5722 - Sur les génocides et la comparaison absurde
Ν. Lygeros
Dans le cadre des recherches sur les génocides, nous sommes souvent amenés à répondre à la comparaison suivante : la Shoah est-elle comparable aux autres génocides sur le plan des réparations ? Ce genre de questions qui pose le problème de la comparaison n’est jamais dépourvu de sous-entendus. Il est donc indispensable de montrer l’absurdité d’une telle comparaison. D’une part cette comparaison tend à opposer la cause juive aux autres et d’autre part, les autres causes se placent dans un contexte d’infériorité. La conséquence de cette double tendance, c’est la création d’un front au sein des peuples génocidés. C’est contre cela que nous nous élevons en mettant en garde contre ces abus de langage qui reflètent une mauvaise perception de la réalité.
La cause juive est radicalement différente des autres, non pas en raison d’une cause intrinsèque, mais bien extrinsèque et celle-ci est simple. La différence fondamentale se situe au niveau du Procès de Nuremberg. C’est cette différence qui va faire la différence et rendre cette comparaison absurde. La différence ne se situe pas au niveau du nazisme, du stalinisme ou du kémalisme qui sont essentiellement semblables sur le plan humain, en raison du crime contre l’humanité qu’ils ont commis. La différence provient de la défaite du nazisme, de l’effondrement du stalinisme et de la perpétuation du kémalisme. La différence provient des bourreaux et non des victimes.

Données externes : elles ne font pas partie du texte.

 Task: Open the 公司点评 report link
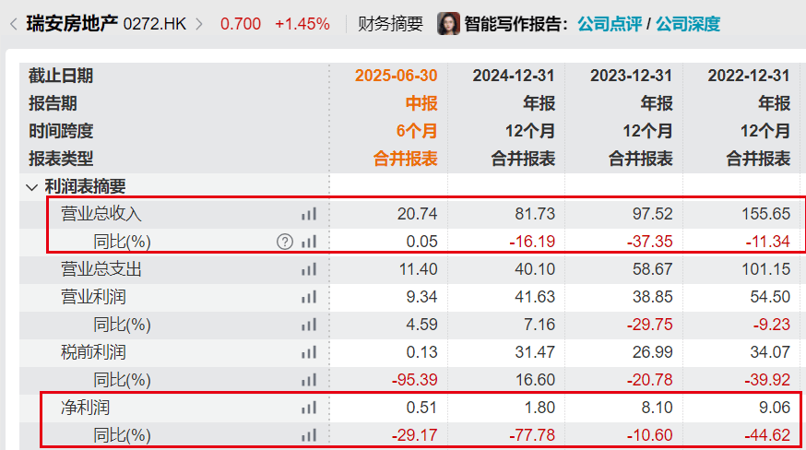point(610,24)
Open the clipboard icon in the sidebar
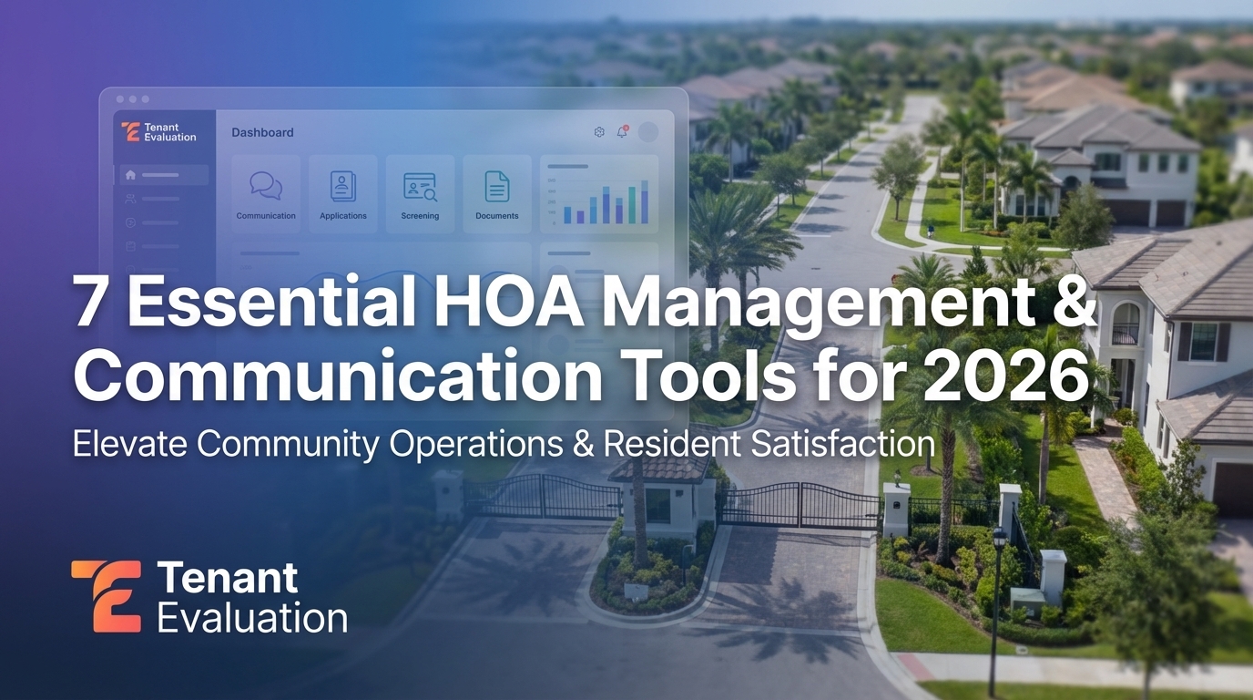The width and height of the screenshot is (1253, 700). tap(128, 245)
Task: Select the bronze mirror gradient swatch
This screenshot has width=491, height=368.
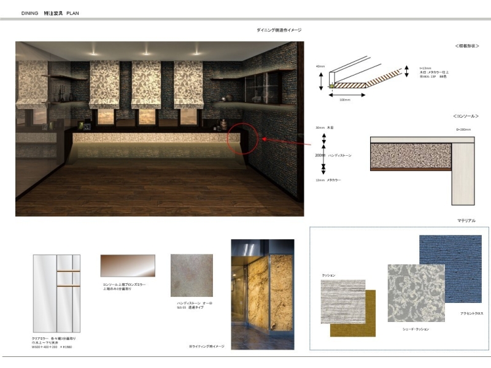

La défaite immédiate du nazisme juste après le génocide des Juifs, est la cause de la différence. Il ne s’agit pas de dignité humaine mais de guerre dont les conséquences sont d’ordre géostratégique et géopolitique. L’autre différence de taille qui rend complètement absurde la comparaison initiale, c’est que l’Allemagne en tant qu’état démocratique a accepté d’être le successeur au sens légal du terme, de l’état nazi. Elle a donc accepté la condamnation du procès de Nuremberg et via ce biais, elle s’est placée dans le cadre du processus de réparation avec les premières étapes qui ne sont autres que la reconnaissance du génocide et la pénalisation de sa négation. Alors que ni la Russie ni la Turquie n’ont accepté de succéder au stalinisme et au kémalisme dans le sens de la reconnaissance des dettes envers l’humanité. Les peuples génocidés ne sont donc pour rien dans cette double réticence qui aboutit à l’absurdité de la comparaison. La Shoah est pour le moment le seul génocide reconnu par la communauté internationale et surtout par l’état génocideur. Si une comparaison doit être effectuée, elle n’est possible qu’au sein du cadre des génocides qui ne sont pas encore officiellement reconnus par tous. C’est dans ce cadre qu’il faut examiner l’efficacité des approches quant à la reconnaissance du génocide. Ici la comparaison a non seulement un sens mais elle permet de plus, d’élaborer une véritable stratégie.